Hypoxic-ischemic encephalopathy in preterm infants

Objective: To determine both the incidence of perinatal hypoxic ischemic encephalopathy (HIE) in a group of preterm infants 32–36 weeks gestational age at a single center and the outcomes of these patients.

Study design: The number of infants 32–36 weeks gestational age without major congenital anomalies born at Vanderbilt University Hospital between January 1, 2002 and June 30, 2008 was determined and a retrospective chart review was performed on those infants with a 5-minute Apgar score of less than 6. Infants were considered to have experienced perinatal HIE if they met all of the following criteria:

5-minute Apgar score less than 6

Cord or initial patient blood pH less than 7.00 or base deficit greater than 15 (mmol/L)

Evidence of encephalopathy at or shortly after birth (seizures, hypotonia)

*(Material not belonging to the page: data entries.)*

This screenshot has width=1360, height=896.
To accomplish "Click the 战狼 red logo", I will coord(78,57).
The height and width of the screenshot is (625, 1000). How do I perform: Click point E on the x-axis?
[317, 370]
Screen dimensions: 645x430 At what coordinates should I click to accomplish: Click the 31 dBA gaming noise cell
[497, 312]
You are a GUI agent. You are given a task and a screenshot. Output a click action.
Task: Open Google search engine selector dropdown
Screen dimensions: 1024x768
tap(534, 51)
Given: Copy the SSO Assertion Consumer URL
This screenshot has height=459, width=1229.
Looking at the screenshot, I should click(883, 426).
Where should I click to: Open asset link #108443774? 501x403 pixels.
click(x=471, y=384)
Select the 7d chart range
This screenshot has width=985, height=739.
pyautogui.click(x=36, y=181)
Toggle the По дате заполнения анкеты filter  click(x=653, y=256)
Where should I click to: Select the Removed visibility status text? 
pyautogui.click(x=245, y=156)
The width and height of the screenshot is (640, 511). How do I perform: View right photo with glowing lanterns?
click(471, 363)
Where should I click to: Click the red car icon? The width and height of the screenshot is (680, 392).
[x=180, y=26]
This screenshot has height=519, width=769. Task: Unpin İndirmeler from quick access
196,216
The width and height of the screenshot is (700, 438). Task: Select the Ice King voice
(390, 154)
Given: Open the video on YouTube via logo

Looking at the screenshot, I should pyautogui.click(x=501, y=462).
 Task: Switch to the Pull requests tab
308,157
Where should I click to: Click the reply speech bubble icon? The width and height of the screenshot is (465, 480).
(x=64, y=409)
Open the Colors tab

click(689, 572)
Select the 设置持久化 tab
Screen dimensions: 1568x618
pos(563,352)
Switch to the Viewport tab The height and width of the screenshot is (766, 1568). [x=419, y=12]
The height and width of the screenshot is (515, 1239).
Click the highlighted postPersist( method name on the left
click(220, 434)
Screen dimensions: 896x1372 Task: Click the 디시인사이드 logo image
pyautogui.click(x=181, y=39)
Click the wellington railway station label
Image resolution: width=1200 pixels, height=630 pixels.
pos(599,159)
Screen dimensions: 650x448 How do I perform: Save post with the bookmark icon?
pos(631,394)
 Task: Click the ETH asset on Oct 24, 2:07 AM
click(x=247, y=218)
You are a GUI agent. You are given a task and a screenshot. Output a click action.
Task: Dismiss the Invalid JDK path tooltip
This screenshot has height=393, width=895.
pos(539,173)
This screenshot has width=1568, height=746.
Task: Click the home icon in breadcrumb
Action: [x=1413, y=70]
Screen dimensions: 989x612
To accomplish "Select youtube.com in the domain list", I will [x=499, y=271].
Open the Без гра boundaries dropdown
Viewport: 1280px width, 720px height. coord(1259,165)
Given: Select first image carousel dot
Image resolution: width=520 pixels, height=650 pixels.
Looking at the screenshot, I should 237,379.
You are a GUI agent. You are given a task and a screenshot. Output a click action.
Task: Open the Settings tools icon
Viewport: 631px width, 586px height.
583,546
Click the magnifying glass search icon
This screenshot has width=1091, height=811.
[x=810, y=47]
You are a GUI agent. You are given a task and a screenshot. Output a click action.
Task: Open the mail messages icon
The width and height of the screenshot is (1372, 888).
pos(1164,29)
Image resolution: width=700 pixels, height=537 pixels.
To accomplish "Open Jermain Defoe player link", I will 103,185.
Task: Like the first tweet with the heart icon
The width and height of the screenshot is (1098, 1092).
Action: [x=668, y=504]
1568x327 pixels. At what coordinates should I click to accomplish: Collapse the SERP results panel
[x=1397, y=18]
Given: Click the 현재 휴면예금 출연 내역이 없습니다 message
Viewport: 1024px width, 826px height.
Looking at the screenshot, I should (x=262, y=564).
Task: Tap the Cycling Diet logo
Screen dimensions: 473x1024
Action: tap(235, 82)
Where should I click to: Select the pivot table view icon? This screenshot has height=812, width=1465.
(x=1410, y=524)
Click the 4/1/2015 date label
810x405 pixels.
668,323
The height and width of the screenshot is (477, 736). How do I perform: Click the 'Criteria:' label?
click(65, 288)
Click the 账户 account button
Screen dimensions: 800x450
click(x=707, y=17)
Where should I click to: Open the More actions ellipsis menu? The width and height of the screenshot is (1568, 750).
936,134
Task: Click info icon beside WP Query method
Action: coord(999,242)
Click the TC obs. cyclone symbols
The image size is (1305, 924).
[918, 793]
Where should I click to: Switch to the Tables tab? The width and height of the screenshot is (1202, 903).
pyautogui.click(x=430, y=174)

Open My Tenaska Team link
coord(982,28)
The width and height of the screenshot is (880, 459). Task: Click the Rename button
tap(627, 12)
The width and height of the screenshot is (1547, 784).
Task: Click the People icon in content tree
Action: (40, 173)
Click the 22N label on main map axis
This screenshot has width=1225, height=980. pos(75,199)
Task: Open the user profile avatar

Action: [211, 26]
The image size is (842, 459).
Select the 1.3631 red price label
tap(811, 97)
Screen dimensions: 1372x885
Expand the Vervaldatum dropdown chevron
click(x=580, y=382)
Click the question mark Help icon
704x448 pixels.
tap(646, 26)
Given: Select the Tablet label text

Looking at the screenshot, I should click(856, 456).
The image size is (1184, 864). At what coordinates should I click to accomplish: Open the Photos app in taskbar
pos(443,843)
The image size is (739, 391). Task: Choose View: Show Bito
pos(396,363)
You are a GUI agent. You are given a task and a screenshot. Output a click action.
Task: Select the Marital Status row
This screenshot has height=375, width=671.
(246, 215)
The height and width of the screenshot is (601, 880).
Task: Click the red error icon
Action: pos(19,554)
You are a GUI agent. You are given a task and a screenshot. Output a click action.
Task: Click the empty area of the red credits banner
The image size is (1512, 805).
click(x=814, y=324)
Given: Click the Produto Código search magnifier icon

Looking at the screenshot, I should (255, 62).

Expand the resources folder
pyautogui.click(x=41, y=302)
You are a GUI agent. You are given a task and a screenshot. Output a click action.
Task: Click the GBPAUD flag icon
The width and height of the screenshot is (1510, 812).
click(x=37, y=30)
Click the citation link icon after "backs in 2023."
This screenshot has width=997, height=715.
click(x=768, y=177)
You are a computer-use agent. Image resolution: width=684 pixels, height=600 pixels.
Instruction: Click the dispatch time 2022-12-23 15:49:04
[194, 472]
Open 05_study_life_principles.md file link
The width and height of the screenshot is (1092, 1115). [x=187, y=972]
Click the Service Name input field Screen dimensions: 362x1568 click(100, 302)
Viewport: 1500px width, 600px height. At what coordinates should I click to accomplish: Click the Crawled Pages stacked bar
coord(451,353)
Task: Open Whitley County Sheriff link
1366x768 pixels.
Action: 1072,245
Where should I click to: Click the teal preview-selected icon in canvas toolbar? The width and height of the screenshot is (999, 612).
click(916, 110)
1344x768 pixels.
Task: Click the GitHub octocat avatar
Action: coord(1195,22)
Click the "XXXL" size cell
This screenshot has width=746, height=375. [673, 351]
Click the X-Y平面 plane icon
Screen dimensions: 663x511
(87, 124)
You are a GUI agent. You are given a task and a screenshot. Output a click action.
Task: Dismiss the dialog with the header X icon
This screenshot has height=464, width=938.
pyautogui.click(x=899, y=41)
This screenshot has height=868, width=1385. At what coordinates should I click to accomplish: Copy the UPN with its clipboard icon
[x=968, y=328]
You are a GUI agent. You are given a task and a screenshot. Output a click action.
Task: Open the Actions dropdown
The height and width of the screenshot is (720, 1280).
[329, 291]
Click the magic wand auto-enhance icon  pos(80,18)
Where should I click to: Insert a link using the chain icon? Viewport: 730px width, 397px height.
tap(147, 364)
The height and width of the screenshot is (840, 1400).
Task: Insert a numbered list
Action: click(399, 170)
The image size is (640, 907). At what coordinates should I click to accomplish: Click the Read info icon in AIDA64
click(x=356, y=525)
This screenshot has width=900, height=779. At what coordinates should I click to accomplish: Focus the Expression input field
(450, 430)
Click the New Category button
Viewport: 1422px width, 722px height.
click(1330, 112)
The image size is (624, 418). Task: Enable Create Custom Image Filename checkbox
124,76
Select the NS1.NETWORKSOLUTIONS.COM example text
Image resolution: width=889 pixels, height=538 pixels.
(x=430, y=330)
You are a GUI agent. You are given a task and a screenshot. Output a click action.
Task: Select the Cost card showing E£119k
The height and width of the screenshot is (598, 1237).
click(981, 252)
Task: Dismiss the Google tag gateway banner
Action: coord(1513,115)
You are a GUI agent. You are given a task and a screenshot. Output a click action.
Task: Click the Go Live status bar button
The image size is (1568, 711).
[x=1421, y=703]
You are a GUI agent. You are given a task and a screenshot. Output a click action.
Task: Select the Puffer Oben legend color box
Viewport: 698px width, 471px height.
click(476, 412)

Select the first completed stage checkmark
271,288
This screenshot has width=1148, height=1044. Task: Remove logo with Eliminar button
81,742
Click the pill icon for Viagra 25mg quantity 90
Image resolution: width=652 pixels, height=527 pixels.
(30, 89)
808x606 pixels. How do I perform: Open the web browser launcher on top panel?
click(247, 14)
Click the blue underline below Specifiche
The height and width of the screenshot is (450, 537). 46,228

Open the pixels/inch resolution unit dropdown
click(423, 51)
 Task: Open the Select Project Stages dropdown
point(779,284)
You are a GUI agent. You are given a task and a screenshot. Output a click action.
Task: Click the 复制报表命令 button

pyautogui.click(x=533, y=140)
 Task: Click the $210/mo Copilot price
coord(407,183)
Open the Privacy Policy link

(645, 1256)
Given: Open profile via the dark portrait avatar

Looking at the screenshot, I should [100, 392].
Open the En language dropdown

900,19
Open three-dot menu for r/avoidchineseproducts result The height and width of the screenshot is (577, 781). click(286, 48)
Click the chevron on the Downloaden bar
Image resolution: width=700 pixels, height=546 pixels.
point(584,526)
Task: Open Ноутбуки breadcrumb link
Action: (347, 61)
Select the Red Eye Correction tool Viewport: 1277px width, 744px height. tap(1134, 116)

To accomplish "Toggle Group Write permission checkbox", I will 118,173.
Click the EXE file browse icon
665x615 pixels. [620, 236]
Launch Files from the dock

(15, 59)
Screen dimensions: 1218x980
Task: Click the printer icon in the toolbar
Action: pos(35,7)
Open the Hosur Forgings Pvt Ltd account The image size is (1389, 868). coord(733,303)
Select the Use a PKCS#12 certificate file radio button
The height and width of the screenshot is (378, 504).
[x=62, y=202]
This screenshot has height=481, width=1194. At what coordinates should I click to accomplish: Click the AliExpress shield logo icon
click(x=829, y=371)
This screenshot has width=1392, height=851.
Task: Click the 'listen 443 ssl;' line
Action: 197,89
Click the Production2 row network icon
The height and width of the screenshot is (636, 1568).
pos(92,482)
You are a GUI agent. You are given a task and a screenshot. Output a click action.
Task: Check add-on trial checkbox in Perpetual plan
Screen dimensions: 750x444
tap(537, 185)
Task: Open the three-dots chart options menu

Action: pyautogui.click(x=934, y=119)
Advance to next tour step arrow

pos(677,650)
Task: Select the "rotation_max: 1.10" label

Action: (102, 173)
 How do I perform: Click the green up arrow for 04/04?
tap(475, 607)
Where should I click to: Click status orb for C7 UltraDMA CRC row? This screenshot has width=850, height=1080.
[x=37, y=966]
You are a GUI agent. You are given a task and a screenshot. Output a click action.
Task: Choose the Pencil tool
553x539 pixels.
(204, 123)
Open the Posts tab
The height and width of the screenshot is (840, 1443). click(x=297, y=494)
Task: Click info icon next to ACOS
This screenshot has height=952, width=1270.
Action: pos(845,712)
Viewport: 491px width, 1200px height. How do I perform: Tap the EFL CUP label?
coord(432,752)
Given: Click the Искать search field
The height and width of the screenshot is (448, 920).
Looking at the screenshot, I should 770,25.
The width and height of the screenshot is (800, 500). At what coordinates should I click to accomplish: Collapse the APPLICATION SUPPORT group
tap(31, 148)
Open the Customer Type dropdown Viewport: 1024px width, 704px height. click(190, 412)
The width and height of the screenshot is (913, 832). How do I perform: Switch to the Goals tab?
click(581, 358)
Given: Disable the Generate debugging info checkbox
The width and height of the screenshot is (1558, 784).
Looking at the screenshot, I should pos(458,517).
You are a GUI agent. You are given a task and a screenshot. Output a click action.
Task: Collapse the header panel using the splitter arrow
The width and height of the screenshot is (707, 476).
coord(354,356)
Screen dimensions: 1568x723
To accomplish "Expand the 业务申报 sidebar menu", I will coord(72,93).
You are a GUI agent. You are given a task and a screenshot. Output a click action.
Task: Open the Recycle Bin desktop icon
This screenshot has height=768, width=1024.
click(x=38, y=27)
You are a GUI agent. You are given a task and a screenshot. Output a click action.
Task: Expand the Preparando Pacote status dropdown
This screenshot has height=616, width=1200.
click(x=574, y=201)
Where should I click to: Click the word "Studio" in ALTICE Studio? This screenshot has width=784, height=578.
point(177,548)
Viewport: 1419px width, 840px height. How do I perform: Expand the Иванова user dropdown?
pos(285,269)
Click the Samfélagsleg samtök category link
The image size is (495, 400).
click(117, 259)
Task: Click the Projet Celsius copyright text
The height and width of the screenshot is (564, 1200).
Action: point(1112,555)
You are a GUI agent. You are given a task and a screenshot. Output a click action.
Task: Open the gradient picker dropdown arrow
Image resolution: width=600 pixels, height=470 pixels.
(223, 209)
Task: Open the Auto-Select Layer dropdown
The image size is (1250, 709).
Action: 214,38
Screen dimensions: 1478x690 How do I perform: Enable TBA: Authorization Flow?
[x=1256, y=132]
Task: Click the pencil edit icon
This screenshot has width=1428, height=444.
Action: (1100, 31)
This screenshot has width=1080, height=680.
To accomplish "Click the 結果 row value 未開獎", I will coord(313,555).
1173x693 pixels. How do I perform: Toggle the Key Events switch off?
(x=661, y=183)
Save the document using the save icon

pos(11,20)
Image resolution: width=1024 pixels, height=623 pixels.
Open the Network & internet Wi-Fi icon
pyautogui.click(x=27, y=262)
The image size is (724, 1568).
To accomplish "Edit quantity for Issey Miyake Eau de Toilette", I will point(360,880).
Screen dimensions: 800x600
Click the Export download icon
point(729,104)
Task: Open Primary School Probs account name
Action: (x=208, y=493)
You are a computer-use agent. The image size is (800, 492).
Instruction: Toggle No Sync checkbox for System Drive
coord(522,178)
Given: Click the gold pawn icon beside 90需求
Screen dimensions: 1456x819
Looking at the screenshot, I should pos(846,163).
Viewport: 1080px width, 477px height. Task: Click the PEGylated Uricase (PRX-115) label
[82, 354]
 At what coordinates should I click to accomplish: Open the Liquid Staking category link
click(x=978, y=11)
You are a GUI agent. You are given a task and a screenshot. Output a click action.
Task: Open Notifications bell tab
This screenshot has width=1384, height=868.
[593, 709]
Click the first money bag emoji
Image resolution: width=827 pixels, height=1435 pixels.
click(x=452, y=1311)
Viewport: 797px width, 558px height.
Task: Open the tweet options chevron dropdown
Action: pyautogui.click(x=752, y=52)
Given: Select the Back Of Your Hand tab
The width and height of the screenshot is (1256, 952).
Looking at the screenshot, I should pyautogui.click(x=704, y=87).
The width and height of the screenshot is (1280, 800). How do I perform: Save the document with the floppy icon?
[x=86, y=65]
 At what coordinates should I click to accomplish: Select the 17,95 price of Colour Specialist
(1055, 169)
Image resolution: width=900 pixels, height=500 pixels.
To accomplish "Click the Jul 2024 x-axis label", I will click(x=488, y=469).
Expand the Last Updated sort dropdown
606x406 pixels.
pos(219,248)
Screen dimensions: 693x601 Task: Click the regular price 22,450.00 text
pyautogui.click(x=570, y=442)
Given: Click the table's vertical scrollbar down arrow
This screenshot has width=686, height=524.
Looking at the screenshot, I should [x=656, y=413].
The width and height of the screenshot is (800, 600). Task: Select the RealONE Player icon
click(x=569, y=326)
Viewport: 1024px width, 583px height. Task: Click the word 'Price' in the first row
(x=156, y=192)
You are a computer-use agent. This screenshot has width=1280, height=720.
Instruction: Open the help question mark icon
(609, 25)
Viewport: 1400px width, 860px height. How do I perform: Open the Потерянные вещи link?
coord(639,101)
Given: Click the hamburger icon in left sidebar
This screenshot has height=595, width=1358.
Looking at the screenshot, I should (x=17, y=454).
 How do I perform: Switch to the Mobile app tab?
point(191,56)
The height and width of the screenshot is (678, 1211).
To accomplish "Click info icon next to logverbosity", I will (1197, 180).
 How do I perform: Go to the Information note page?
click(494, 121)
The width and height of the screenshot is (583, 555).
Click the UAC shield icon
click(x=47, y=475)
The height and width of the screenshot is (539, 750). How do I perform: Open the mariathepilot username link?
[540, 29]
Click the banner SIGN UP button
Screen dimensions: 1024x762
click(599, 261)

History of a sentinel event at the time of delivery

No other cause of encephalopathy (sepsis, hypermagnesemia, hemorrhage, hyponatremia, drug induced)

Preterm infants with 5-minute Apgar score less than 6 not meeting all of the criteria were considered not to have had perinatal HIE. A poor outcome was defined as death, or cerebral palsy, or neurodevelopmental impairment, or bilateral deafness, or bilateral blindness. If no follow-up data was available, the patient was recorded as being alive at discharge and considered to be normal.

Results: Between January 1, 2002 and June 30, 2008 there were 1,325 infants 32–36 weeks gestational age born at Vanderbilt University Medical Center. The incidence of perinatal HIE in these patients was 12/1325 (0.9%). 58.33% of these patients suffered poor outcomes.

Conclusion: With a similar incidence and experience of adverse sequelae as the term infant, preterm infants 32–36 weeks in gestation with perinatal HIE should be considered for future randomized controlled studies for treatment of this potentially devastating injury.